Task to complete:
Excluding pictures, retype exactly the lines from the one with "Task: Click the" through the end of the records that follow.

[Dataset entries]
......

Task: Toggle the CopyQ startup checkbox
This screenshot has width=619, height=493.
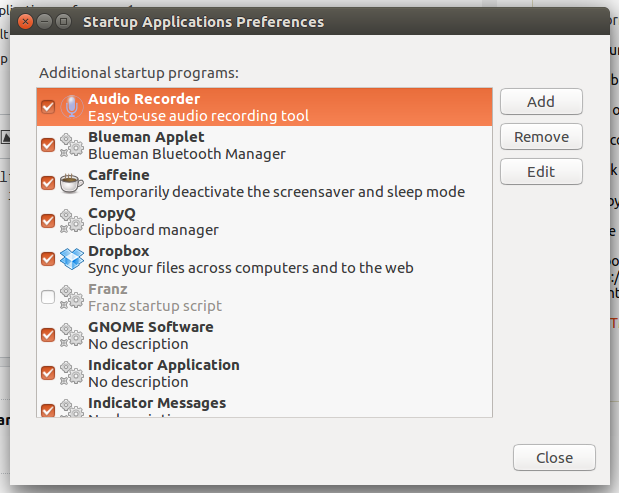Action: coord(48,221)
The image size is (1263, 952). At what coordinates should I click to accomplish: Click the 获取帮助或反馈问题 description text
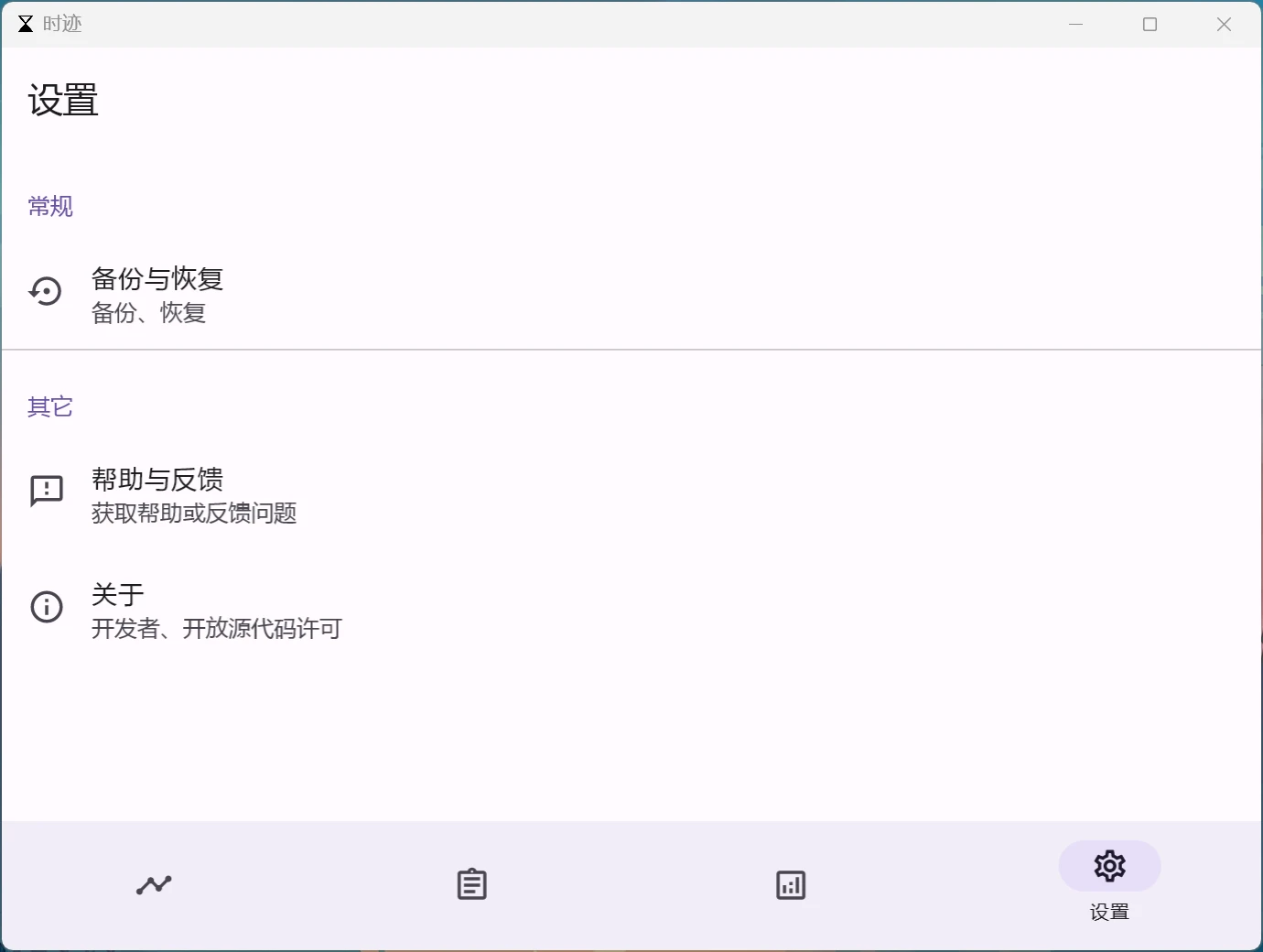193,514
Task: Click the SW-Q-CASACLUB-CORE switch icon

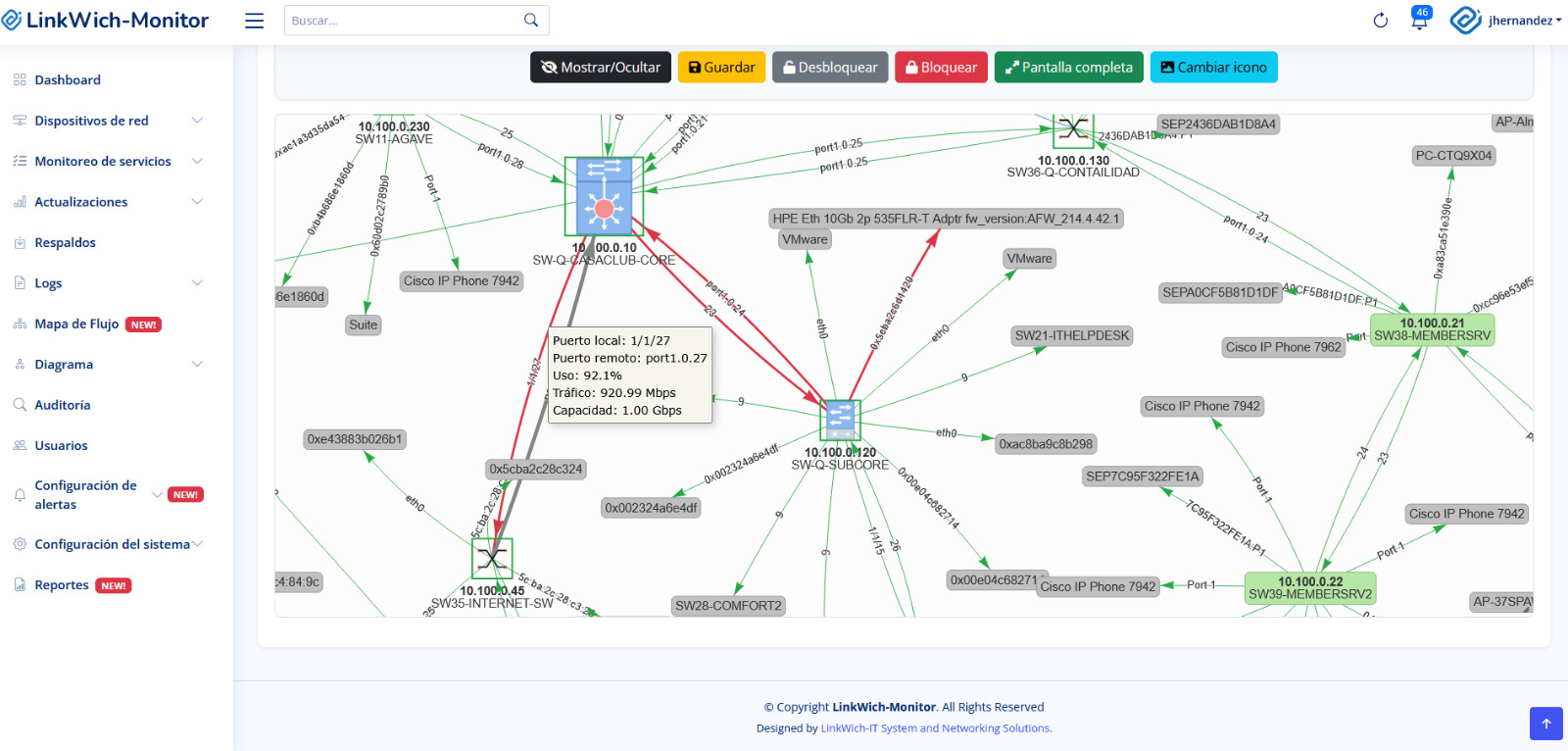Action: tap(604, 197)
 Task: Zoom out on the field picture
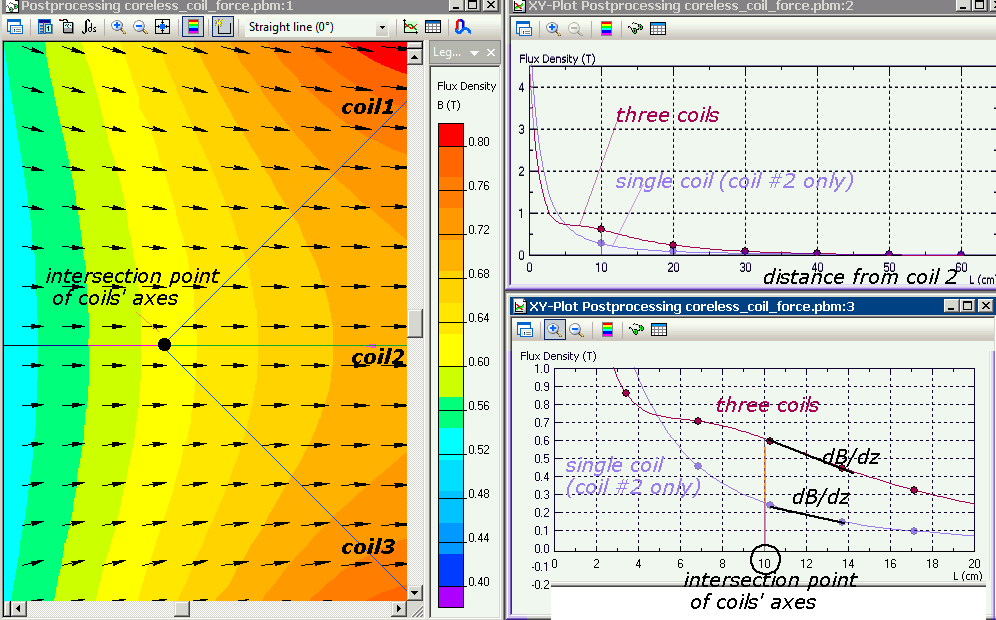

......

Final answer:
Task: Click the SW-Q-CASACLUB-CORE switch icon

Action: tap(604, 197)
 Task: Zoom out on the field picture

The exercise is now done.